Die enthaltenen Stücke präsentieren eine optimal aufeinander eingespielte Kapelle, die verdammt tight agiert und der man die immense Spielfreude mit jeder Sekunde anmerkt. Daß das unvermeidbare "Tarantella" auf dieser Scheibe nicht fehlen durfte, müßte logisch sein, denn dieser Song war es, der zu Ostzeiten jedem geläufig war, der auf härteren Metal stand. Die Produktion klingt für diese Zeit sehr druckvoll und sauber und Kerstin Radtke's ausgebildete Rockröhre thront über dem fesselnden Sound, um ihm damit eine individuelle Note zu geben.
Wie man sicher erahnen kann, hielten sich die Verkäufe der Platte in Grenzen und während man im neu gewonnenen Absatzmarkt West sowie in internationalen Gefilden wenigstens ein paar tausend Exemplare verscherbeln konnte, hielten die ehemaligen Fans aus dem Osten nun eher Ausschau nach Bands und Scheiben aus der internationalen Szene und ignorierten quasi ihre alten Helden, um die ersten Westbohnen in LPs zu investieren, die man bis dato nur zu unmenschlichen Preisen auf dem Schwarzmarkt kaufen konnte oder als Souvenir aus Polen oder Ungarn (natürlich als Bootlegs) mitbrachte.
Nachdem also der große Kassenschlager ausblieb, kickten "Steamhammer" die Band und bis auf ein Demo, welches 1992 eingespielt wurde, passierte nicht mehr viel, bevor sich BLITZZ noch Anfang der Neunziger auflösten.

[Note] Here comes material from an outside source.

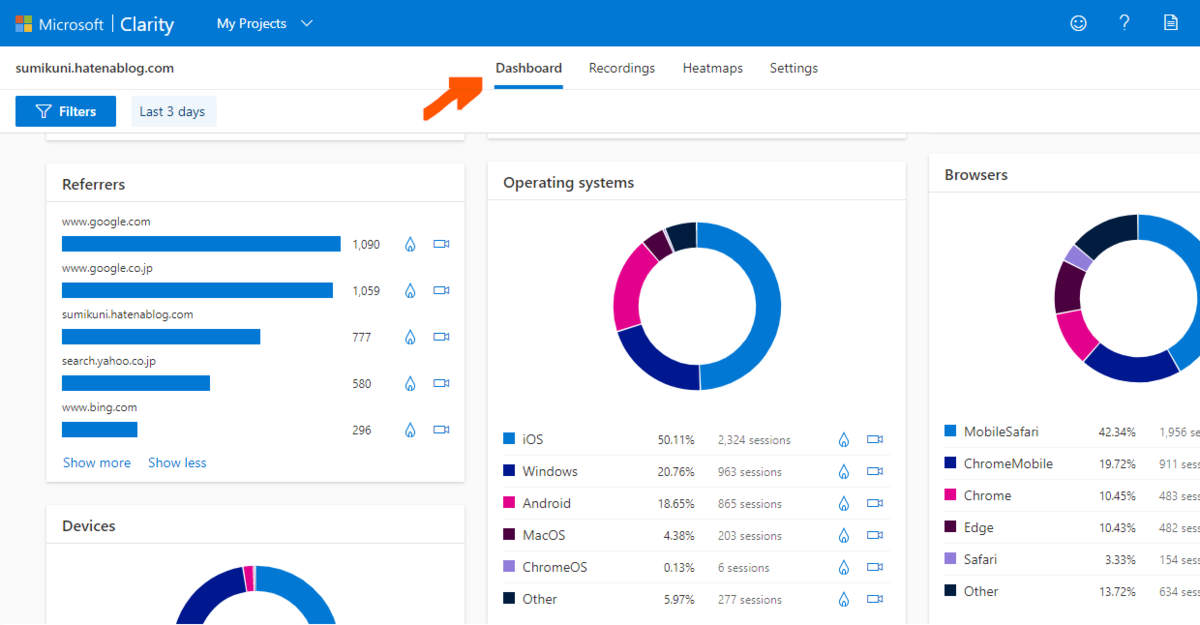
Task: Open the heatmap for www.google.com referrer
Action: coord(410,243)
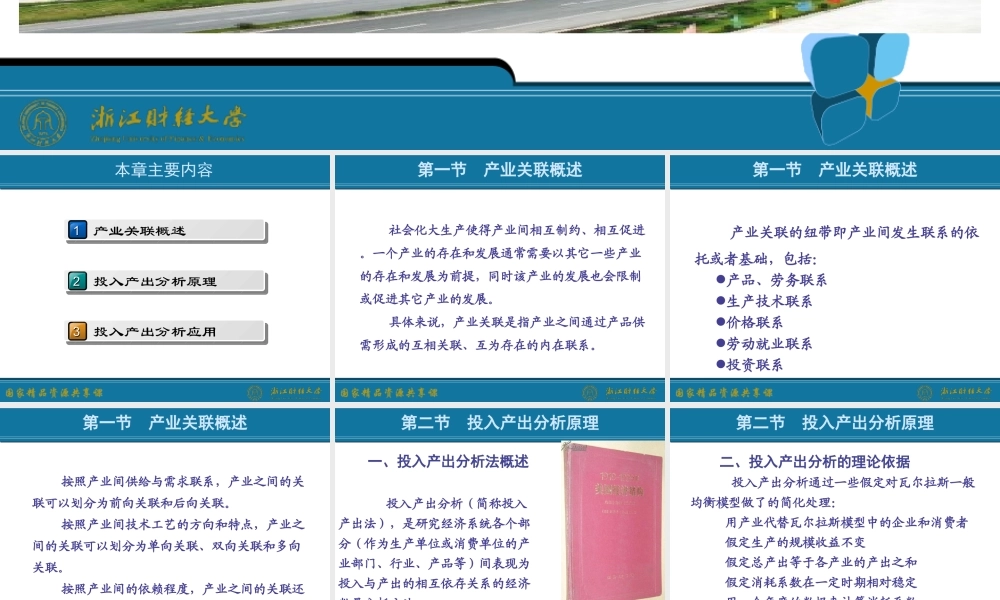Select the 第二节 投入产出分析原理 slide header
The height and width of the screenshot is (600, 1000).
click(x=499, y=423)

Anno 2009 sind alle vier Musiker von damals noch aktiv, wobei die musikalische Ausrichtung nun von Jazz über Spaß-Rock bis hin zu Gothic reicht und man seine metallischen Wurzeln hinter sich gelassen hat.
In naher Zukunft ist geplant, das unveröffentlichte Album von 1989, zusammen mit diversen Rundfunk- und Demoproduktionen, via "German Democratic Recordings" auf CD zu veröffentlichen, um der durchaus talentierten Gruppe zu spätem Ruhm zu verhelfen bzw. deren Vermächtnis für alle Ewigkeit in digitaler Form zu sichern und den Fans von damals zugänglich zu machen. Bis dahin empfehle ich die mittlerweile noch immer erhältliche Mini-LP/CD, die durchaus aus der Masse der Veröffentlichungen Anfang der Neunziger Jahre heraussticht und jedem Speed Metal-Fan zusagen dürfte.